**Problem to work on:** For each statement below, say whether it agrees with the air conditioner patent text, answering yes or no and quoting the words of the text that settle it: (a) the priority application was filed on Jan. 9, 2009; (b) the sensor unit is mounted on the front panel; (c) a ceiling type indoor unit is also called a cassette type.

**Text provided:**
** start **
Abstract:
Disclosed is an air conditioner includes a cabinet that is configured to mount on an indoor ceiling. The air conditioner also include a front panel that is coupled to the cabinet and having an air inlet and outlet. The air conditioner further include a suction panel that is coupled to the front panel and configured to move between an open positione in which air is able to circulate through the air conditioner and a closed position in which air is blocked from circulating through the air conditioner. The air conditioner further include a sensor unit that is mounted on the suction panel, that is configured to move together with the suction panel and that is configured to detect a position of a person in the indoor place. In addition, the air conditioner also include a controller adjusting a direction of air flow from the outlet based on the deteded position of the person.

Description:
CROSS-REFERENCE TO RELATED APPLICATIONS 
     The present application claims the benefits of priority to Korean Patent Application No. 10-2009-0001983 (filed on Jan. 9, 2009), which is herein incorporated by reference in its entirety. 
     FIELD 
     The present invention relates to an air conditioner. 
     BACKGROUND 
     Generally, an air conditioner, which is an apparatus for heating or cooling air using a refrigerant cycle, is sorted into a household air conditioner and an industrial air conditioner. 
     The household air conditioner may include a separate type air conditioner in that an indoor unit and an outdoor unit are separated and an integrated type air conditioner in that an indoor unit and an outdoor unit are combined. The indoor unit of the separate type air condition can be sorted into a wall mounted type indoor unit that is mounted on a wall, a standing type indoor unit that stands on a bottom part, and a ceiling type (or cassette type) indoor unit that is mounted on a ceiling. 
     A structure where an Infra-Red (IR) sensor or a Pyroelectric Infra-Red (PIR) sensor, etc., is mounted on one side of the indoor to concentratedly supply cool air or warm air to a spot of the space in which indoor resident is positioned has been disclosed. 
     SUMMARY 
     In one aspect, an air conditioner includes a cabinet configured to mount on an indoor ceiling. The air conditioner also includes a front panel coupled to the cabinet and having an air inlet and outlet. The air conditioner further includes a suction panel coupled to the front panel and configured to move between an open positione in which air is able to circulate through the air conditioner and a closed position in which air is blocked from circulating through the air conditioner. The air conditioner further includes a sensor unit that is mounted on the suction panel, that is configured to move together with the suction panel and that is configured to detect a position of a person in the indoor place. In addition, a controller configured to adjust a direction of air flow from the outlet based on the deteded position of the person. 
     Implementations may include one or more of the following features. For example, the sensor unit is mounted on an edge part of the suction panel. The sensor unit is mounted on a central part of the suction panel.
** end **
**Supplied material:**
** start **
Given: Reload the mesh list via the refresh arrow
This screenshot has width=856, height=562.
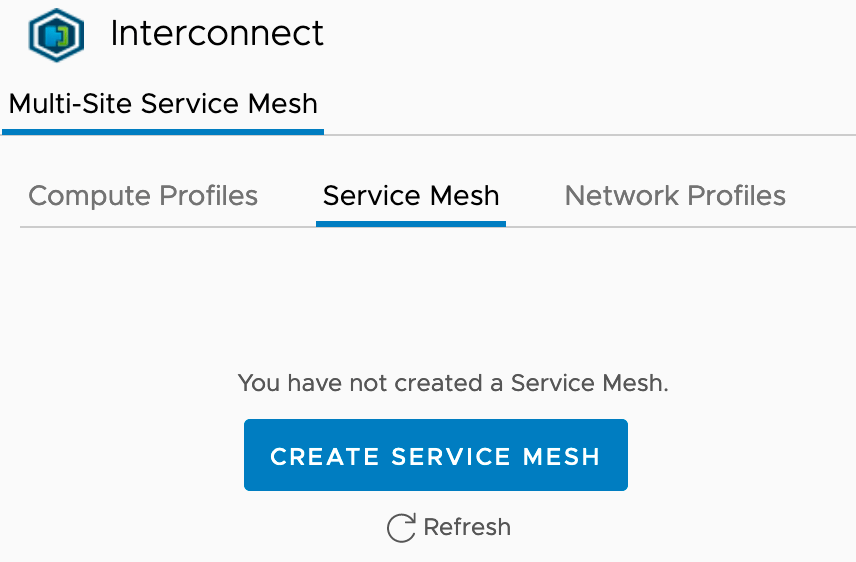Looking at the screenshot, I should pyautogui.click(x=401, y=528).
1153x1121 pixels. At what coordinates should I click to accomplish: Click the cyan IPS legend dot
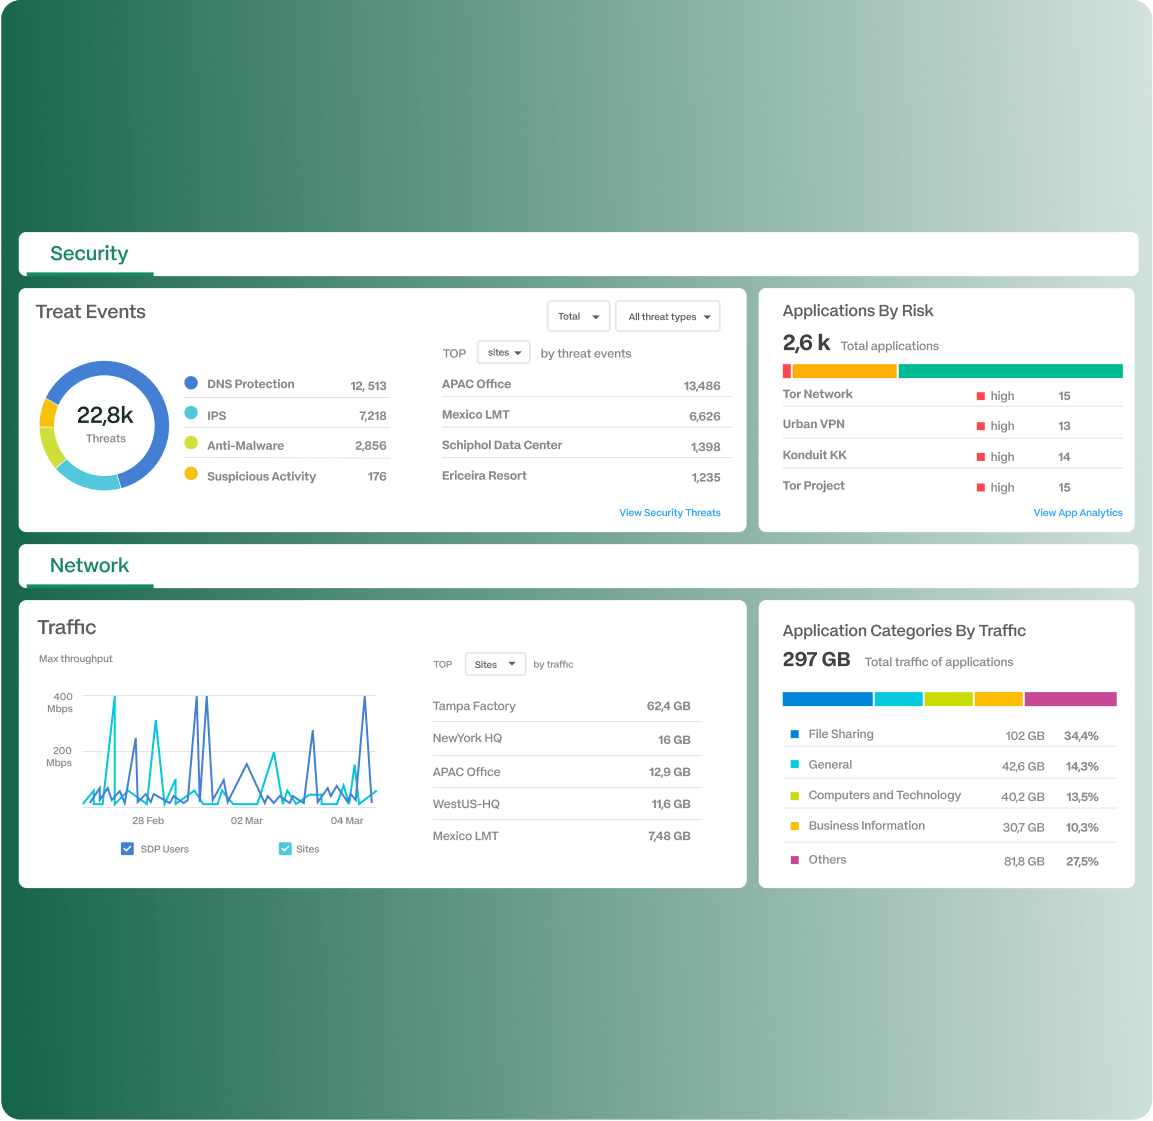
** end **
** start **
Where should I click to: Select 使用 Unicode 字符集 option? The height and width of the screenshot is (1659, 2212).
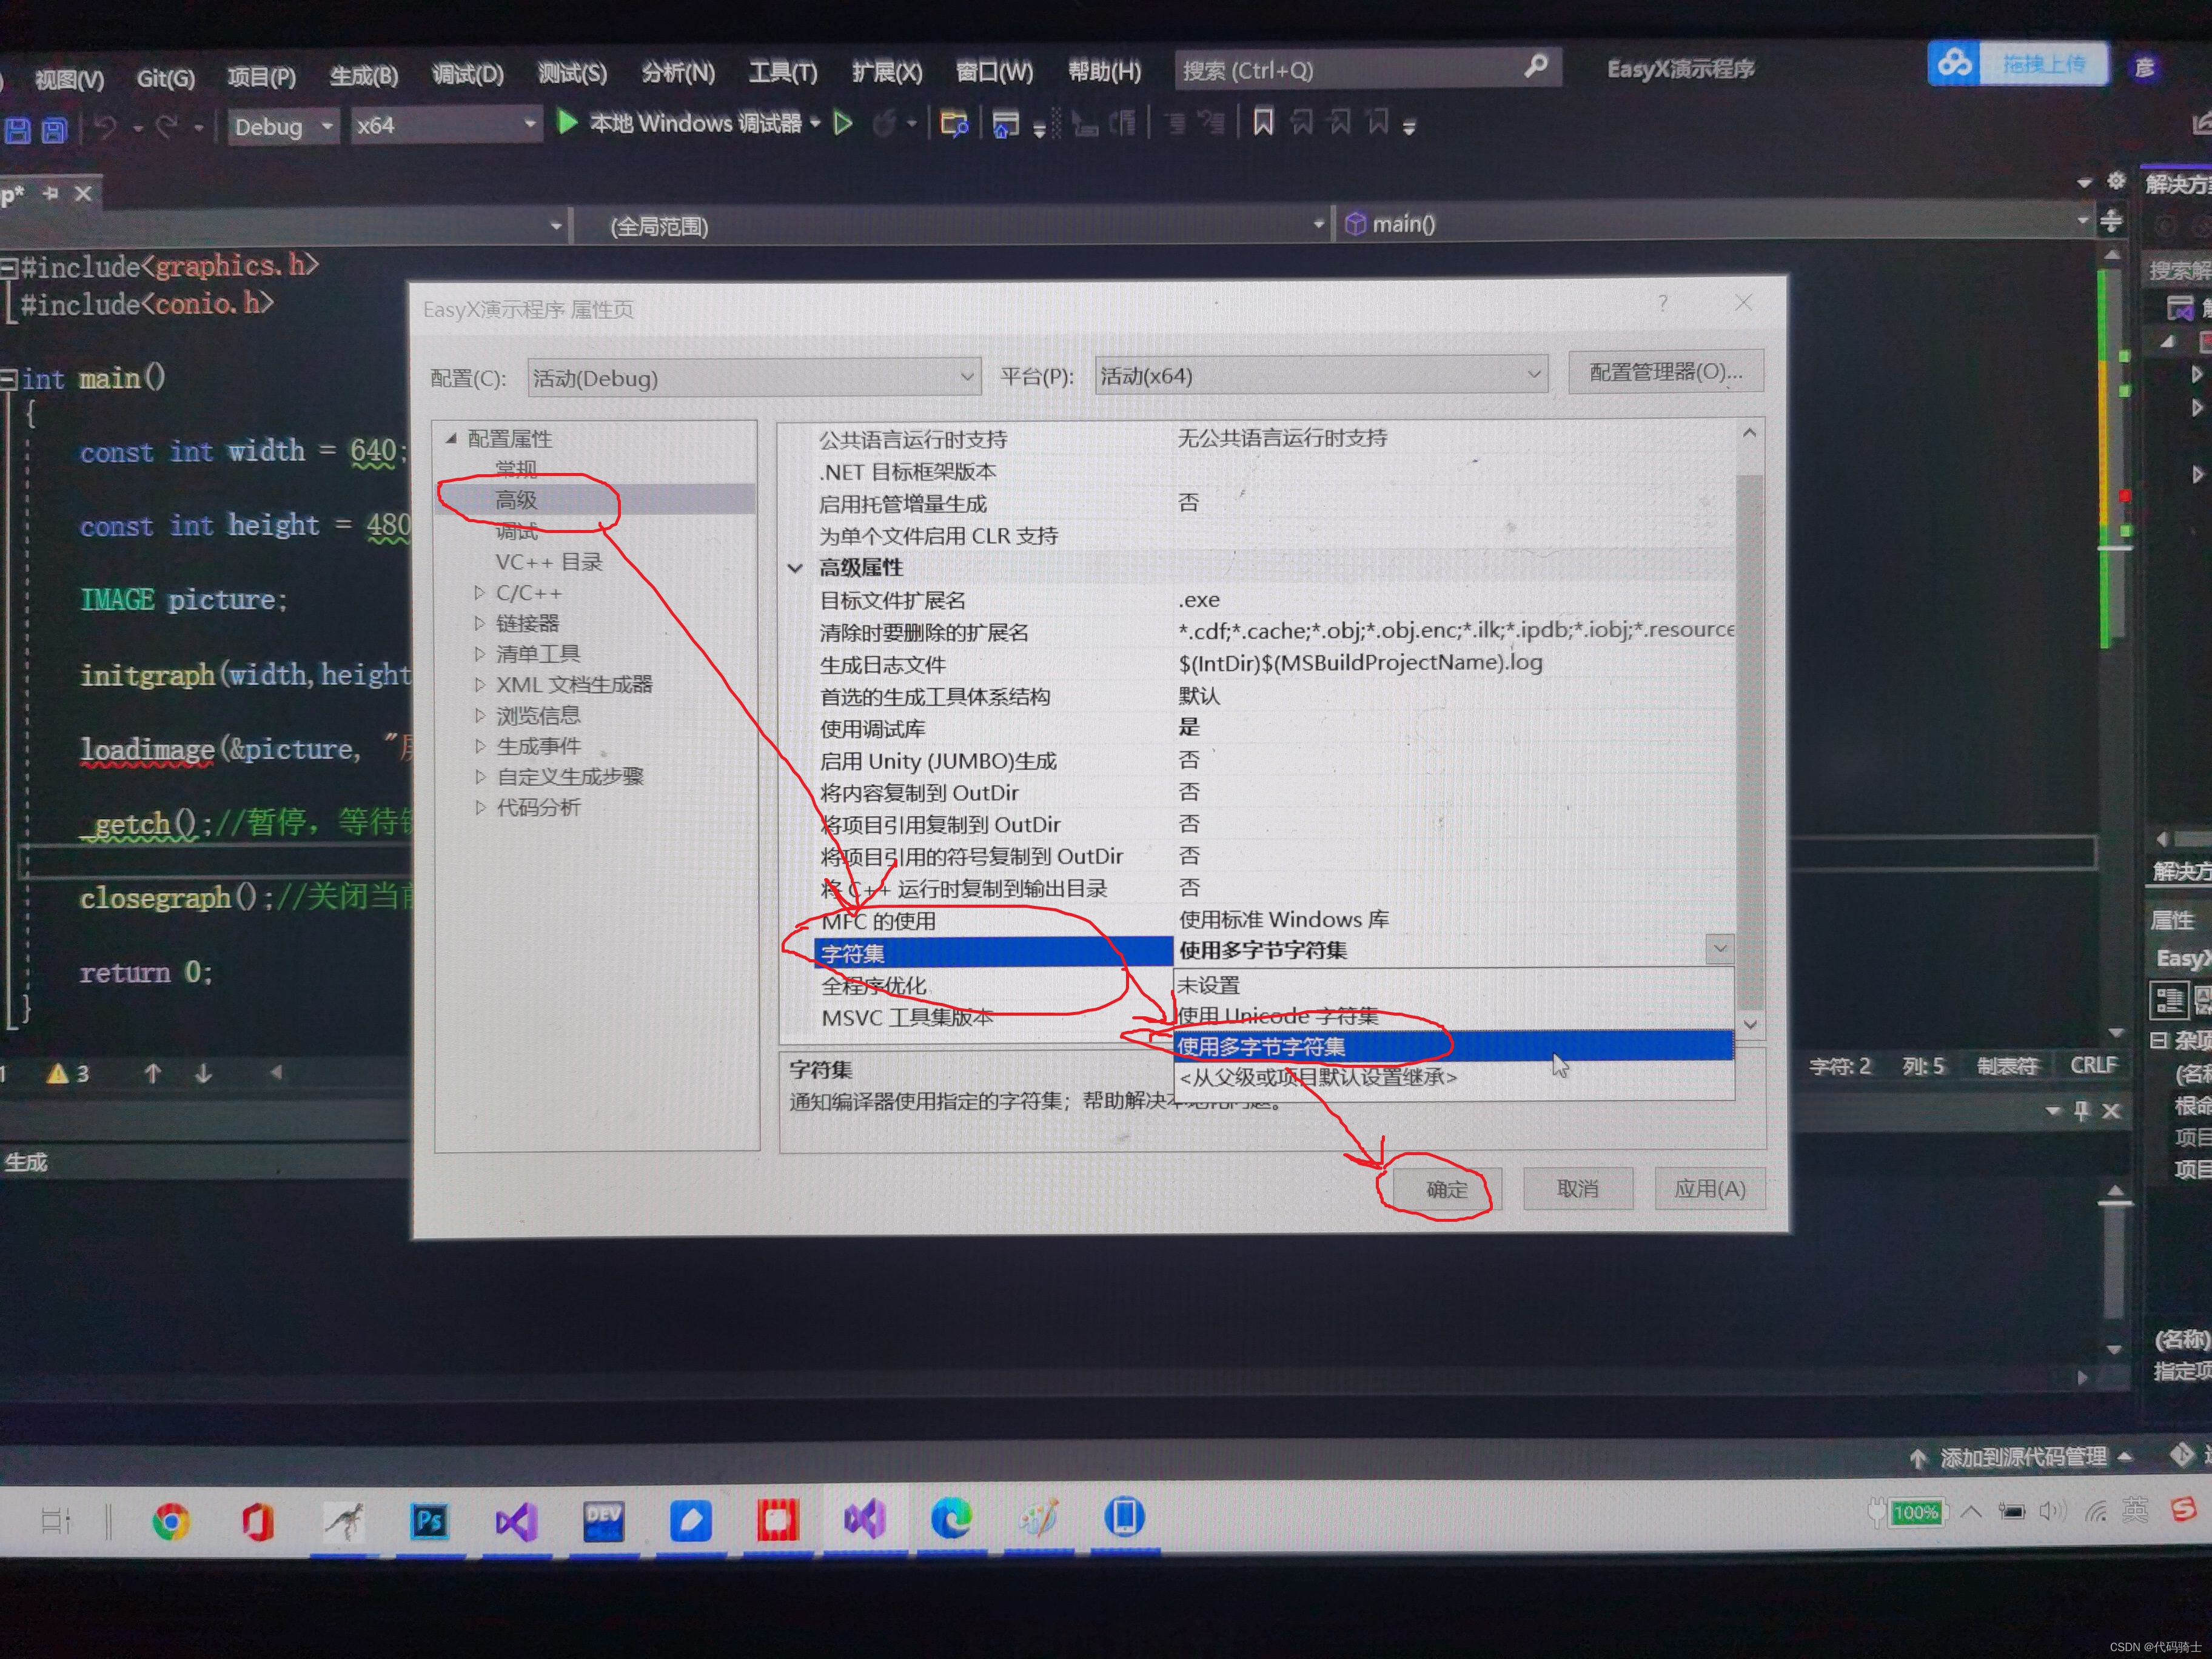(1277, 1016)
** end **
**Exercise result:**
(a) Yes: "filed on Jan. 9, 2009"
(b) No: "a sensor unit that is mounted on the suction panel"
(c) Yes: "a ceiling type (or cassette type) indoor unit that is mounted on a ceiling"